2. What are the signs and symptoms of hyperkalemia and how should it be managed?
- A. Muscle weakness and cardiac arrhythmias; administer calcium gluconate
- B. Confusion and bradycardia; administer insulin and glucose
- C. Fatigue and irregular heart rate; administer diuretics
- D. Nausea and vomiting; administer sodium bicarbonate
Correct answer: A
Rationale: The signs and symptoms of hyperkalemia include muscle weakness and cardiac arrhythmias, making choice A correct. Hyperkalemia can lead to dangerous cardiac effects, and calcium gluconate is used to stabilize the heart by antagonizing the effects of potassium. Choices B, C, and D describe symptoms and interventions that are not typically associated with hyperkalemia. Confusion and bradycardia are not common in hyperkalemia, and insulin and glucose are used in hyperkalemia only under specific circumstances. Fatigue and irregular heart rate are vague symptoms, and diuretics are not the primary treatment for hyperkalemia. Nausea and vomiting are nonspecific symptoms and sodium bicarbonate is not indicated for the management of hyperkalemia.

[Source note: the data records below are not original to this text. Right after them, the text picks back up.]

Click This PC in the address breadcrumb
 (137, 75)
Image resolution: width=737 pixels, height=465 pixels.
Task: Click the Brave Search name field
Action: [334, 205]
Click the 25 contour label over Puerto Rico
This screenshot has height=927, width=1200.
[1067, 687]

3. A nurse is providing dietary teaching to a client who has chronic kidney disease. Which of the following food choices by the client indicates an understanding of the teaching?
- A. Canned soup
- B. Grilled chicken
- C. Peanut butter
- D. Orange juice
Correct answer: B
Rationale: Grilled chicken is the correct choice as it is a low-potassium, low-sodium option suitable for clients with chronic kidney disease. Canned soup (choice A) is typically high in sodium, which is not recommended for this client population. Peanut butter (choice C) is high in potassium and phosphorus, which should be limited in individuals with kidney disease. Orange juice (choice D) is high in potassium and should be consumed in moderation by clients with chronic kidney disease.
4. A nurse is administering lorazepam to a client who is scheduled for surgery within 1 hr. Which of the following actions should the nurse take after administering the medication?
- A. Keep the client awake
- B. Instruct the client not to get out of bed
- C. Encourage the client to drink fluids
- D. Encourage early ambulation
Correct answer: B
Rationale: The correct answer is to instruct the client not to get out of bed. Lorazepam is a sedative that can cause drowsiness and impair coordination. By instructing the client not to get out of bed, the nurse helps prevent falls or injuries that could occur due to the medication's sedative effects. Choice A is incorrect as keeping the client awake may not be necessary and could lead to unnecessary discomfort. Choice C is incorrect as encouraging the client to drink fluids is not directly related to the administration of lorazepam. Choice D is incorrect as early ambulation is not safe immediately after administering a sedative medication.
5. What are the nursing interventions for a patient experiencing hypoglycemia?
- A. Administer glucose or dextrose and monitor blood sugar levels
- B. Monitor vital signs and provide a high-carbohydrate snack
- C. Monitor for sweating and confusion
- D. Provide insulin and assess for hyperglycemia
Correct answer: A
Rationale: The correct answer is A. Administering glucose or dextrose is a crucial nursing intervention for a patient experiencing hypoglycemia as it helps to quickly raise blood sugar levels. Monitoring blood sugar levels is essential to ensure that the patient's glucose levels normalize. Choice B is incorrect because providing a high-carbohydrate snack may not be sufficient to rapidly raise blood sugar levels in severe hypoglycemia. Choice C is incorrect because while monitoring for sweating and confusion is important in hypoglycemia, it is not a direct nursing intervention. Choice D is incorrect as providing insulin would lower blood sugar levels further, worsening hypoglycemia.